На небольшой поляне он остановился:
– Где-то здеся, однако, – пробормотал он, осматриваясь. – Эвон оно! – прибавил он громко и показал за ломанную высохшую сосновую ветку.
Среди густых зарослей брусники я увидел в земле круглую ямку, оплетенную сухими травинками. В ней лежало пять коричневосерых яиц с неяркими пятнышками. Птички не было. Она незаметно убежала из гнезда, взлетела где-то за кустами, а сейчас с тревожным цыканьем прыгала по веткам.
– Видал? Нисколько нонче не намостила, прямиком на земле снеслась. Лето страсть жаркое будет, – заметил Лапшин. – А прошлый год какое было – чуть не каждый день дождь лупил. Но я на бугре картошку садил у кордона, и урожай ядреный был. Мужики в деревне, как заосенило, с одного ведра не более трех ведер выкопали.
– Все же случайно совпало, может быть?
– Чиво? Да я от отца сызмальства обучен примечать. Как это птаха гнездо наделает, так мы и огород садим. За всю жизнь ни разу не дозволила ошибиться. Завсегда наперед угадывает. А как ее звать-то по-ученому?
– Лесной конек, еще юлой зовут.
Такие необъяснимые способности у конька крайне заинтересовали меня. Когда подошли к лодке, я сказал:
– Вот если ты покажешь мне прошлогоднее гнездо, тогда поверю!
– Трудно прошлогоднеето, однако спробую. Аккурат недалече тут от лодошной пристани было под сосной. Ты посиди, а я кликну, если найду.

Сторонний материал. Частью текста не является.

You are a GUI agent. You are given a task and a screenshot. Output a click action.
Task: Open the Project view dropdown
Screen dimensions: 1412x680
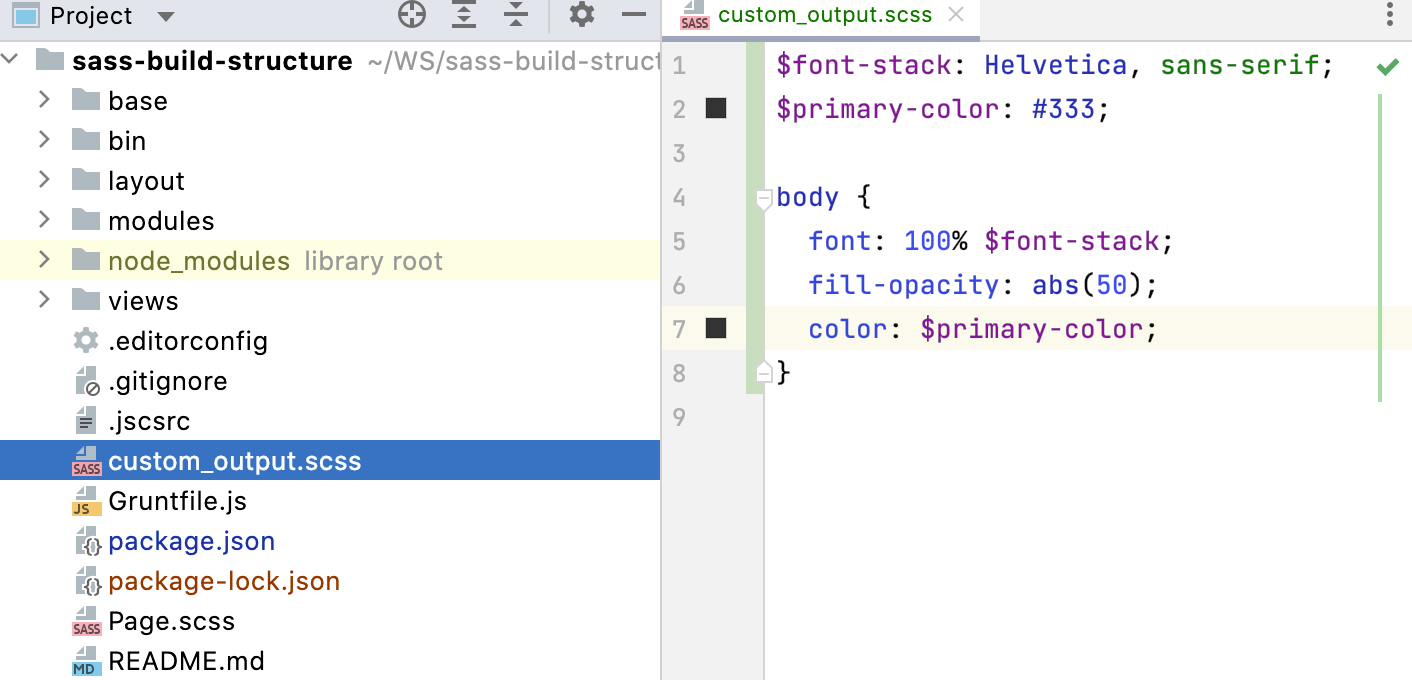166,17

Лапшина долго не было. А солнце все ниже опускалось над лесом, пора было начинать рыбачить. Воздух был наполнен ароматом цветущей черемухи. От озера пахнуло вечерней прохладой. Я спустил лодку на воду, приготовил удочку и с нетерпением посматривал на лес.
– Ваше благородие, айда, нашел! – вдруг раздался голос объездчика совсем близко.

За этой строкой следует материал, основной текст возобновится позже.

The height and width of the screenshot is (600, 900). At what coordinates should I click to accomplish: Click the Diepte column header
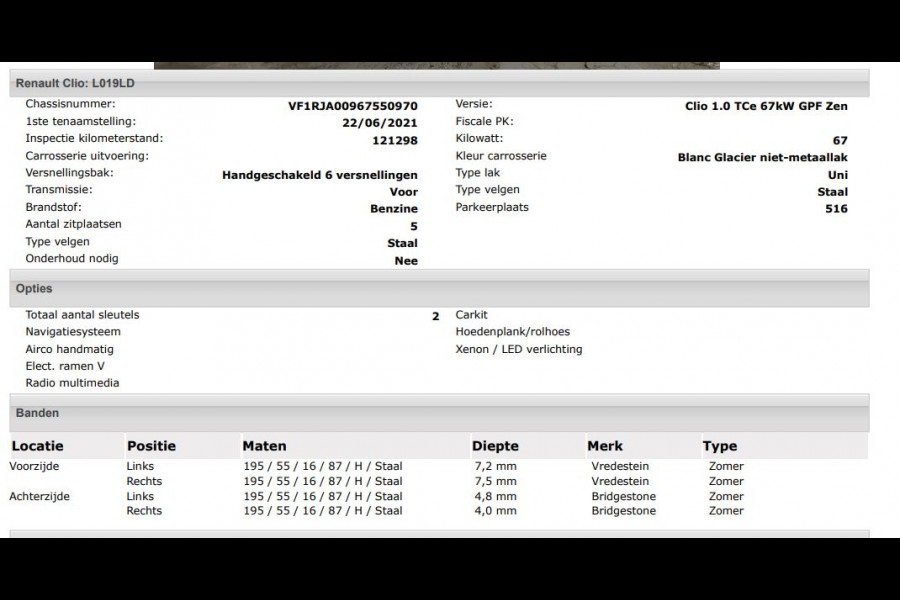tap(495, 446)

Лапшин стоял ка краю небольшой поляны, около толстой сосны.
– Пробег мимо сперва… На, гляди!
У самого ствола из мха была сделана кочка, а на ней остатки гнездышка, какое только что видели. Все это сооружение едва держалось, размытое дождями, но уцелело за толстым стволом. И все же эти остатки были настолько убедительны, что я только руками развел.
– Вот то-то и есть, спорщик, – улыбнулся Лапшин. – Желаете, еще одну колдунью покажу?
– Какую?
– Предсказательницу! Видите, около лодки на камыше гнездышко над водой?
– Да, это камышевки.
– Нонче эта птаха низко над водой свила, значит, жара летом будет, воды в озере мало. Прошлогоднее рядом, эвон где. Знать, весной еще догадалась, что из-за дождей летом воды много будет.

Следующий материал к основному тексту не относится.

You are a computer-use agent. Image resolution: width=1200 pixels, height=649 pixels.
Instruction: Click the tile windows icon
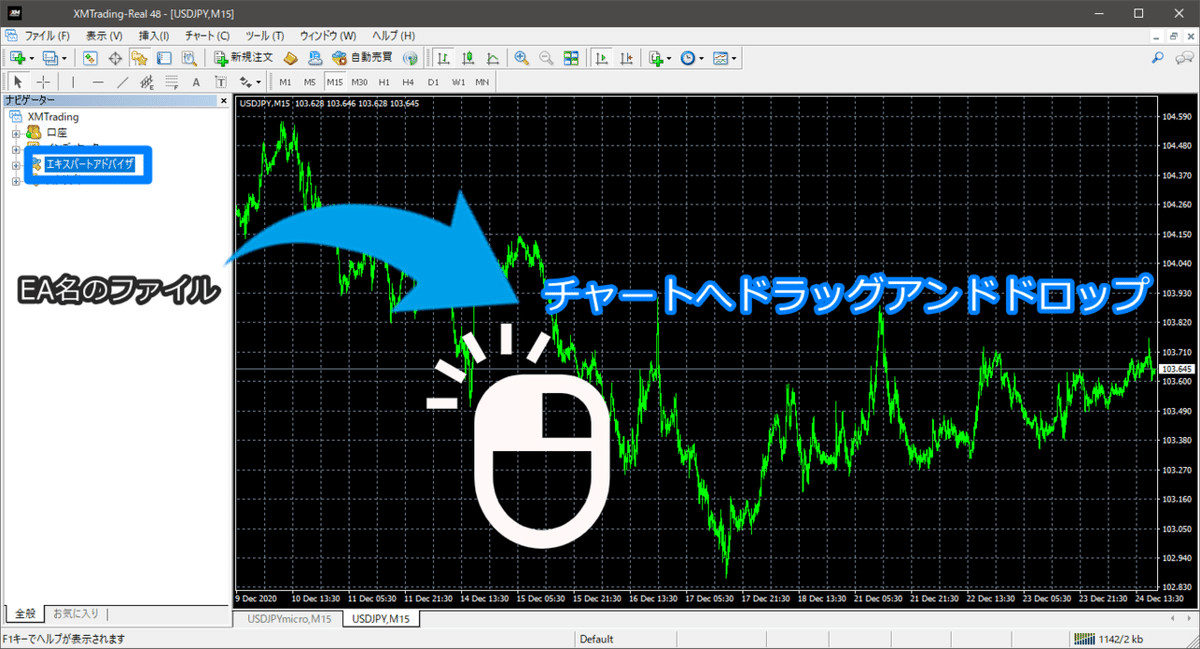click(x=570, y=57)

Действительно, остатки прошлогоднего растрепанного гнездышка камышевки висели на камыше значительно выше!
А карасей за вечер мы успели наловить.
По сосновому лесу Бобровского лесничества ехать погожим днем было истинным удовольствием. Сытую лошадь то и дело приходилось сдерживать, чтобы на крутых поворотах не опрокинулась легкая тележка.
Со мной был ирландский сеттер. Отец дал ему кличку Бекас за удивительную верткость и живость на охоте. Пес сразу понял, что я собираюсь ехать в лес, как только увидел, что запрягается лошадь. Бекас сейчас же предусмотрительно прыгнул в тележку, давая понять, что и он желает ехать в лес. Впрочем, это проявление инициативы еще ровно ничего не значило – в бору сеттеру делать нечего. Но собака так просительно смотрела мне в лицо умными карими глазами, прижимала уши и хвост, что я взял ее с собой.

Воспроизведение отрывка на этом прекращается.